In this situation, it is actually Mr. Campbell (see Campbell v. State, supra) and not Petitioner who has the superior right to complain about the tactics of the State because Mr. Campbell was convicted and sentenced to death by a prosecution that contended on another day that he was too old and sick and weak to commit the crime.

. The panel also believed, as did the state habeas court, that even if there was a due process violation, it was Campbell's not Drake's rights that were transgressed.

. In Georgia a defendant cannot be convicted on the basis of the uncorroborated testimony of an accomplice. O.C.G.A. § 24-4-8. The purpose of the corroboration principle is to safeguard against one person falsely maintaining that he and the defendant were accomplices to commit the crime. Coleman v. State, 227 Ga. 769, 183 S.E.2d 379, 381 (1971). Slight evidence, either direct or circumstantial, will suffice to corroborate an accomplice’s testimony. Cole v. State, 156 Ga.App. 228, 274 S.Ed.2d 685 (1980). However, where the corroboration of the alleged accomplice's testimony is entirely circumstantial and is of itself as consistent with innocence as with guilt, such evidence is insufficient to sustain a verdict. Reed v. State, 127 Ga.App. 485, 194 S.E.2d 121 (1972).

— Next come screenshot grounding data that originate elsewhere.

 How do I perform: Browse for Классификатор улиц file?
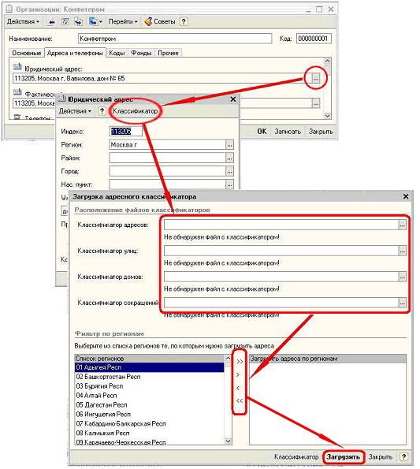coord(403,251)
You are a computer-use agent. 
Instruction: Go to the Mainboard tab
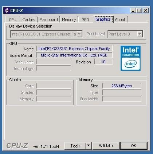48,20
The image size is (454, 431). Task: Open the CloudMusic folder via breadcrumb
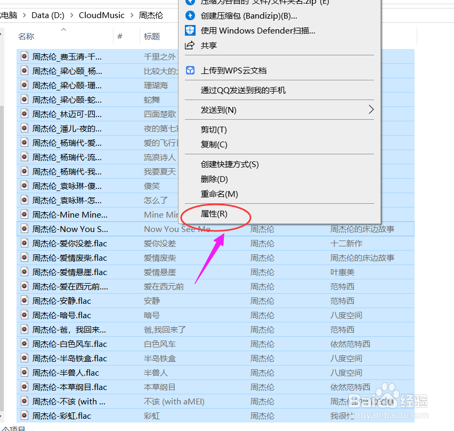click(x=101, y=15)
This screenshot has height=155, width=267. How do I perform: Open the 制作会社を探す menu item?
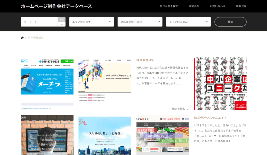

The Georgia courts have resolved this issue adversely to the petitioner. A federal habeas court, therefore, cannot review the merits of this claim. Llewellyn v. Stynchcombe, 609 F.2d *1479194, 196 (5th Cir.1980). In my opinion, however, Campbell's testimony did not have sufficient corroboration to meet the test of reliability.

. This rule applies even if the falsity goes only to the credibility of the witness and the jury has other grounds to disbelieve the witness. Napue, supra, 360 U.S. at 269-70, 79 S.Ct. at 1177.